A bizarre article appears on the Guardian website:

The Guardian has been prevented from reporting parliamentary proceedings on legal grounds which appear to call into question privileges guaranteeing free speech established under the 1688 Bill of Rights.

Today's published Commons order papers contain a question to be answered by a minister later this week. The Guardian is prevented from identifying the MP who has asked the question, what the question is, which minister might answer it, or where the question is to be found.

The Guardian is also forbidden from telling its readers why the paper is prevented – for the first time in memory – from reporting parliament. Legal obstacles, which cannot be identified, involve proceedings, which cannot be mentioned, on behalf of a client who must remain secret.

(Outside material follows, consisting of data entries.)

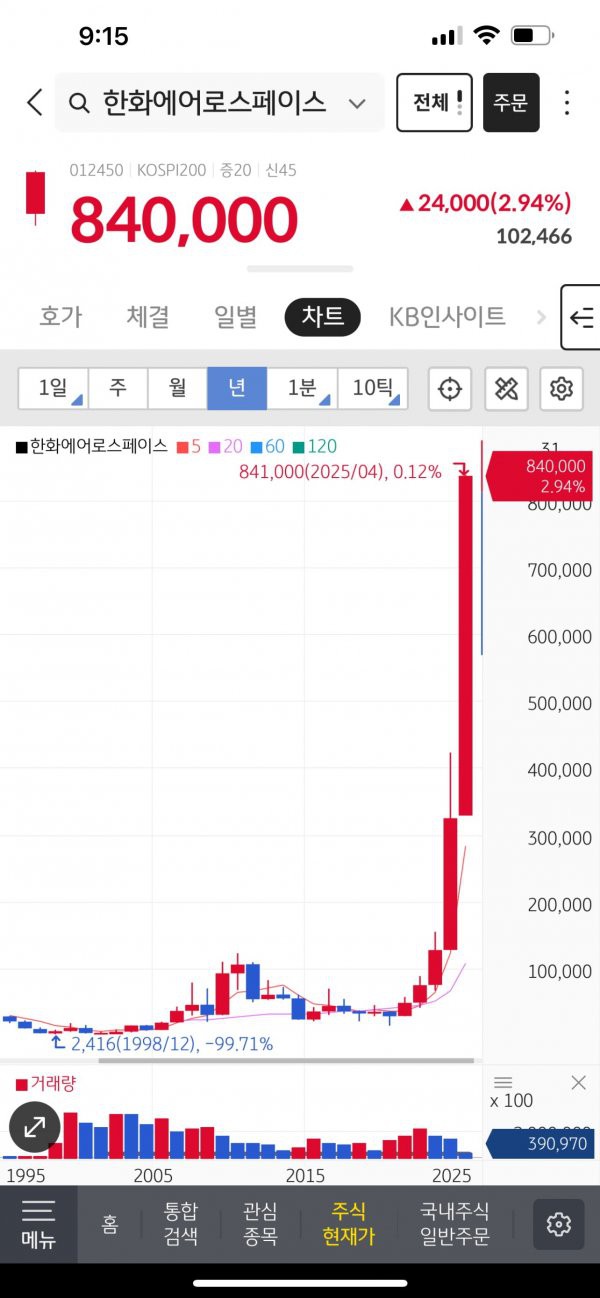Expand the 한화에어로스페이스 stock selector chevron
The height and width of the screenshot is (1298, 600).
click(x=357, y=103)
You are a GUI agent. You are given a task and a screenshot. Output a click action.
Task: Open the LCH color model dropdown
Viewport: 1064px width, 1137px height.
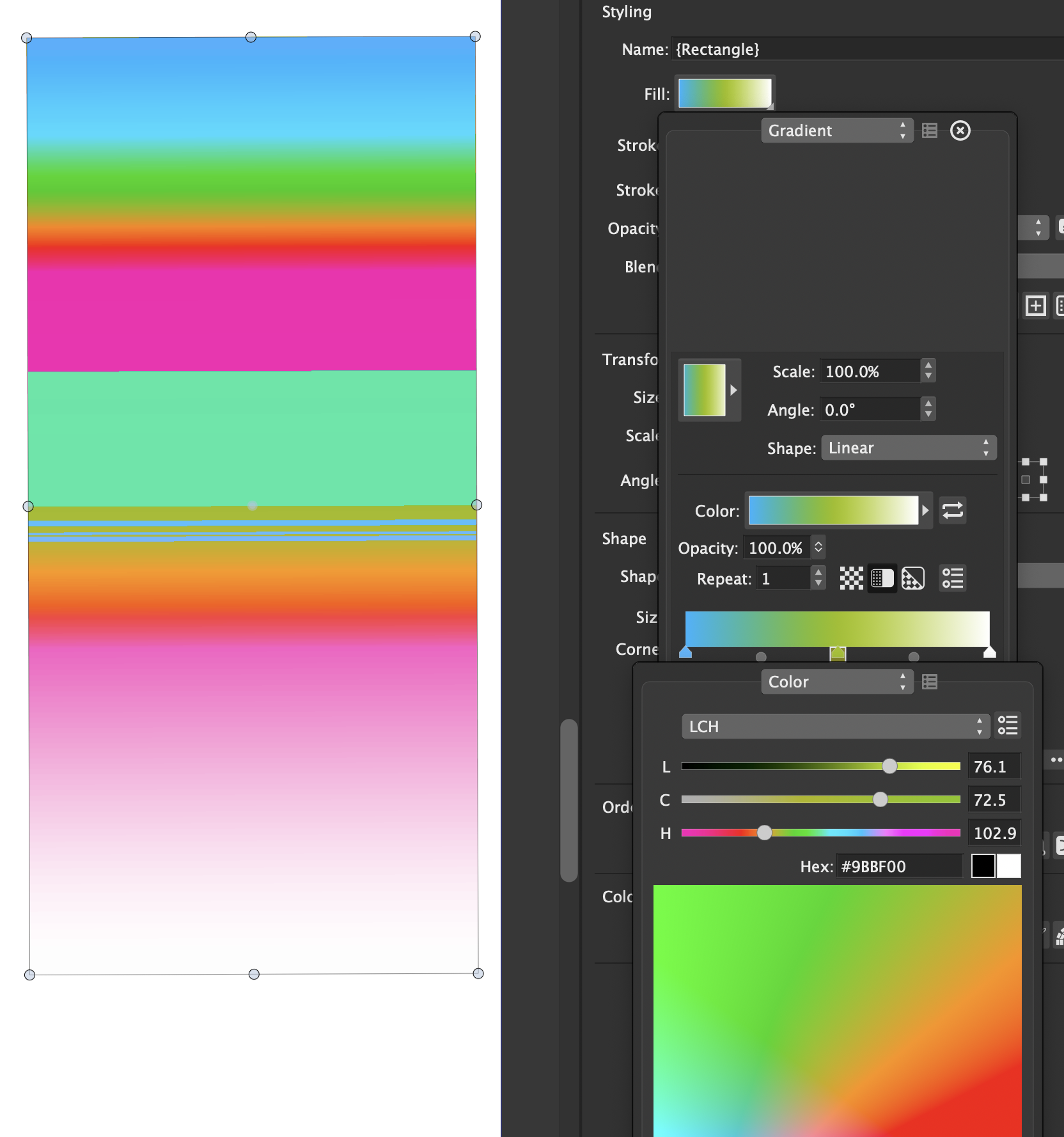tap(835, 726)
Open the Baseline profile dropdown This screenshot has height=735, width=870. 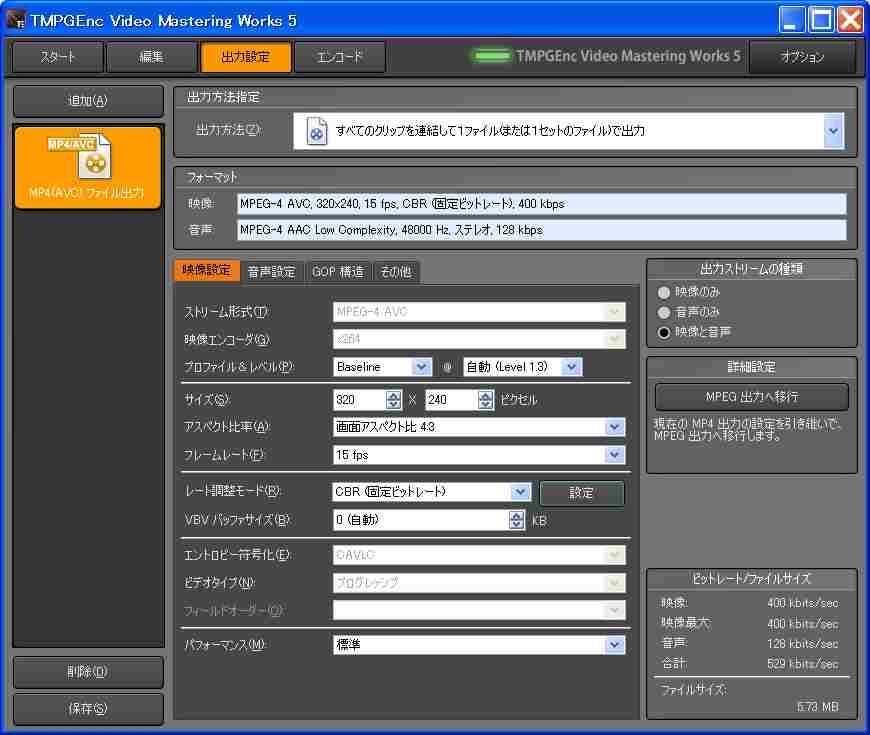421,367
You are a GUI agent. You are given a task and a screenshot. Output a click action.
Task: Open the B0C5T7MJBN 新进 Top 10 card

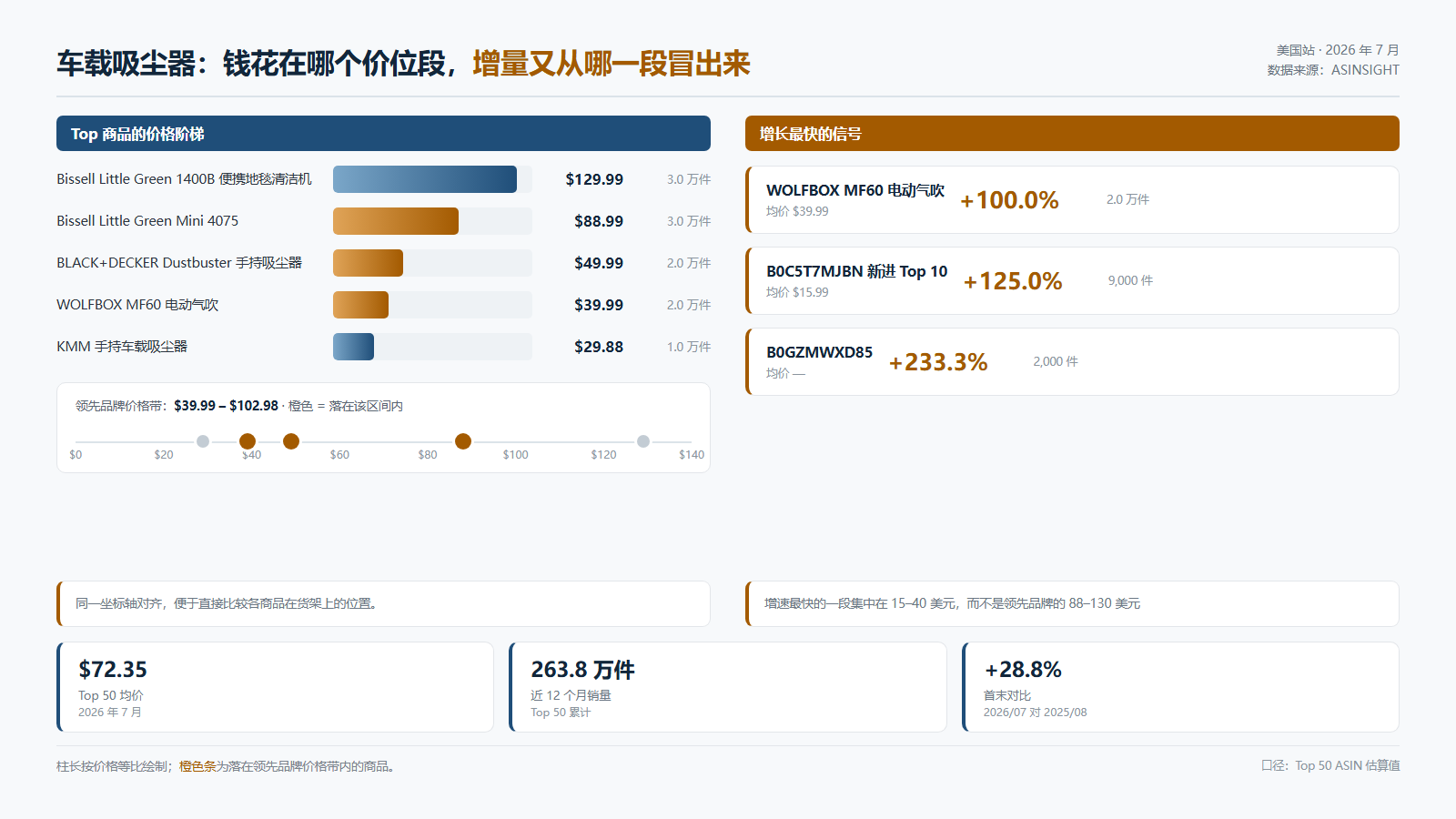(x=1072, y=281)
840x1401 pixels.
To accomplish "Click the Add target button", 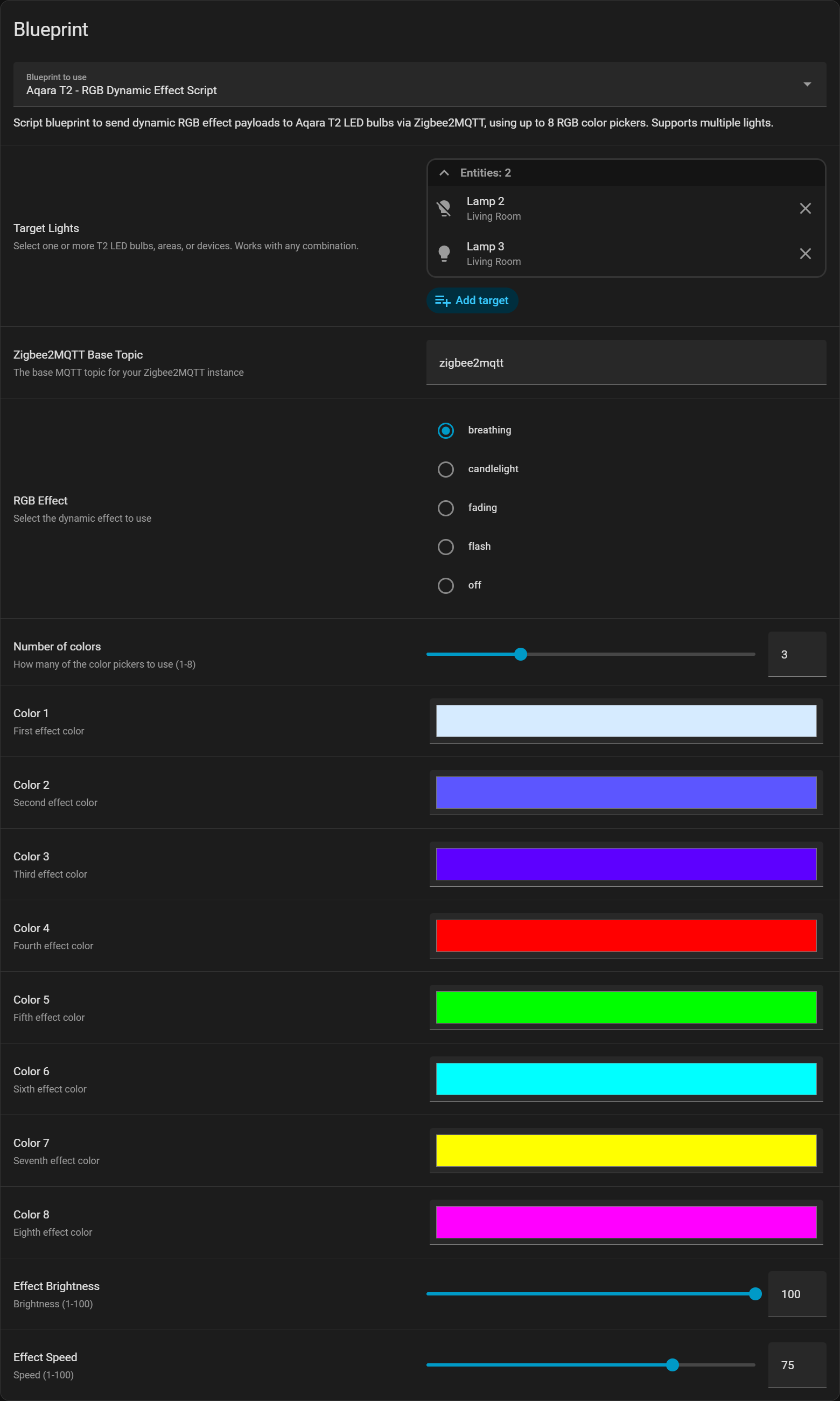I will 472,300.

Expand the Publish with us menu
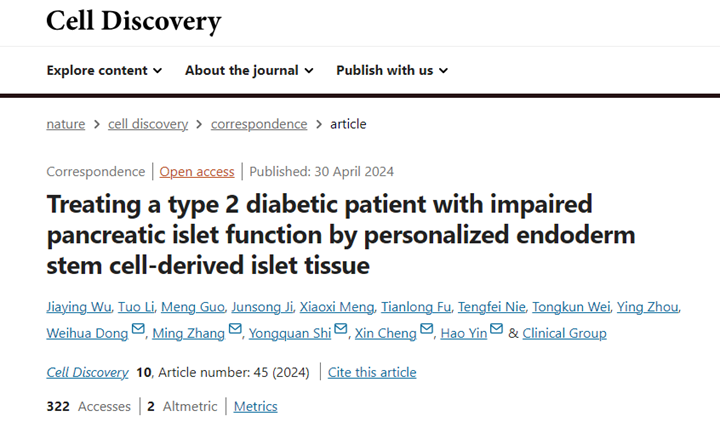click(392, 70)
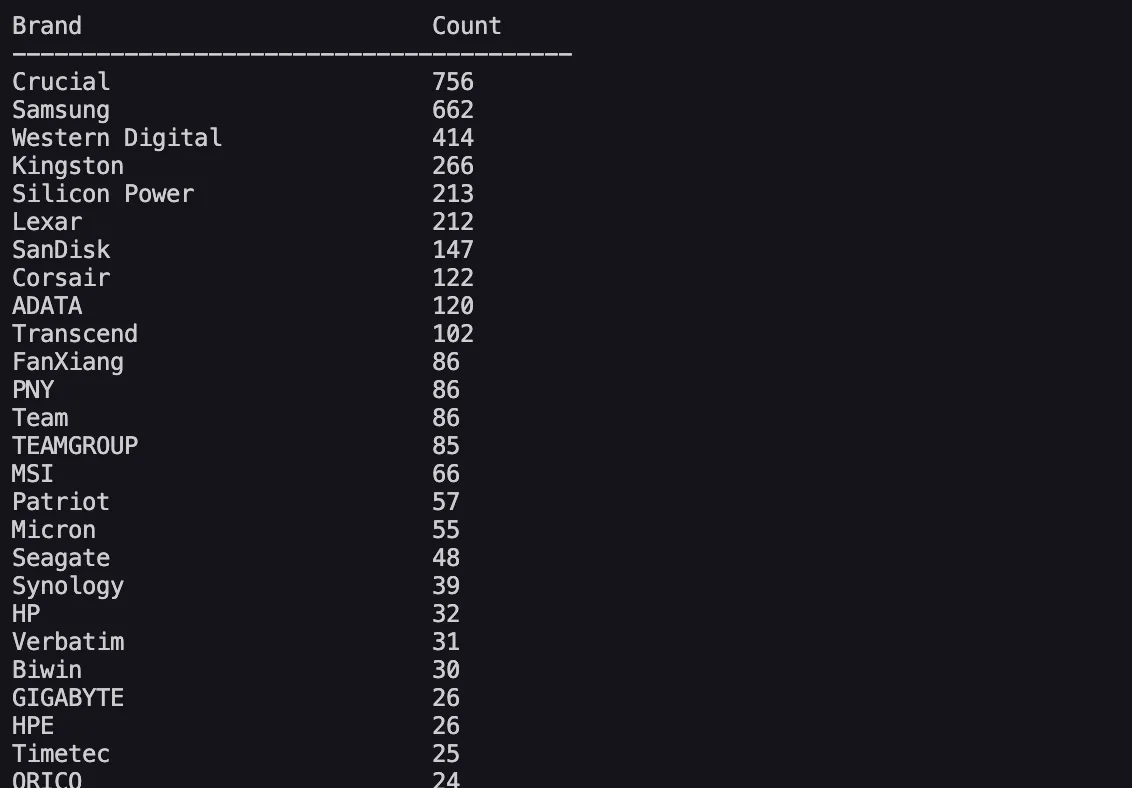
Task: Select the Seagate brand name
Action: coord(61,558)
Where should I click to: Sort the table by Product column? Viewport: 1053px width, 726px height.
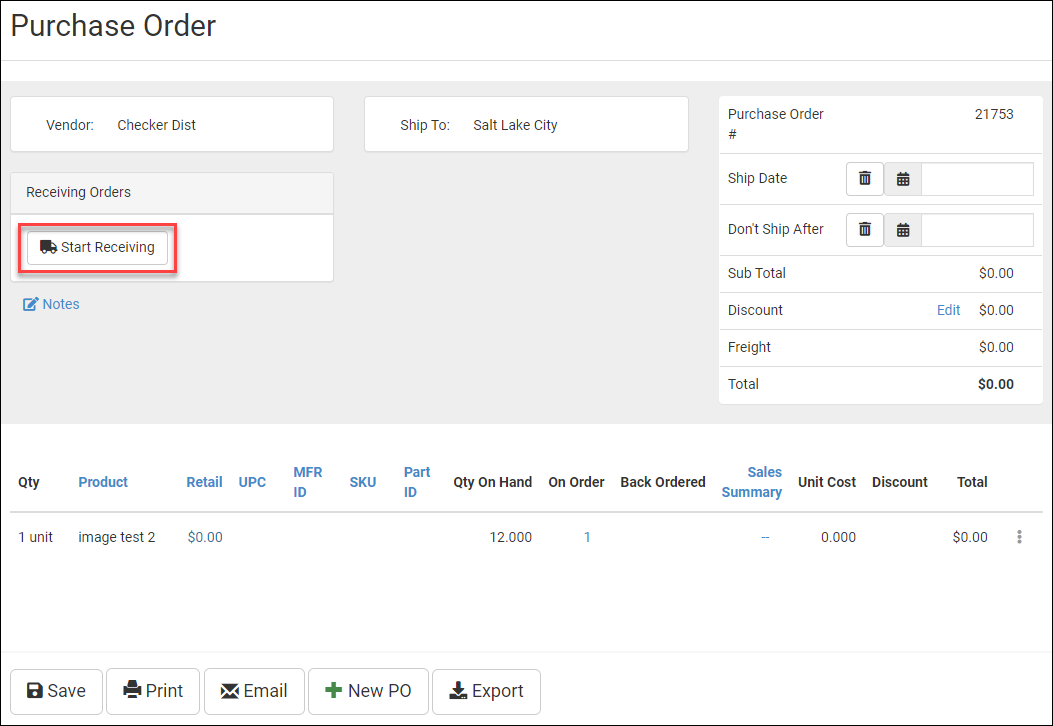pos(103,482)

The only fact the Guardian can report is that the case involves the London solicitors Carter-Ruck, who specialise in suing the media for clients, who include individuals or global corporations.

The Guardian has vowed urgently to go to court to overturn the gag on its reporting. The editor, Alan Rusbridger, said: "The media laws in this country increasingly place newspapers in a Kafkaesque world in which we cannot tell the public anything about information which is being suppressed, nor the proceedings which suppress it. It is doubly menacing when those restraints include the reporting of parliament itself."

The media lawyer Geoffrey Robertson QC said Lord Denning ruled in the 1970s that "whatever comments are made in parliament" can be reported in newspapers without fear of contempt.

He said: "Four rebel MPs asked questions giving the identity of 'Colonel B', granted anonymity by a judge on grounds of 'national security'. The DPP threatened the press might be prosecuted for contempt, but most published."

The right to report parliament was the subject of many struggles in the 18th century, with the MP and journalist John Wilkes fighting every authority – up to the king – over the right to keep the public informed. After Wilkes's battle, wrote the historian Robert Hargreaves, "it gradually became accepted that the public had a constitutional right to know what their elected representatives were up to".

I am intrigued. Is it just the Guardian that has been gagged or are they the only ones who want to report it?

Update: The Commons Order Paper containing Questions for Oral or Written Answer beginning on Tuesday 13th October is here.
Comments:
I'm sure this relates to the stuff in the recent Private Eye. Guessing that the gagging order will apply to EVERYONE and Carter Ruck aren't great to play around with. However if someone wants to point out the relevant lines in the parliamentary papers or to dump something on wikileakes I'ld like a look.
 
Fine, if Carter-Ruck wish to behave after a 17th-century fashion, so should Parliament. Someone should introduce a Bill of Attainder in the partners.
 
Is it not time Labour gave up stepped down and lets get an election going.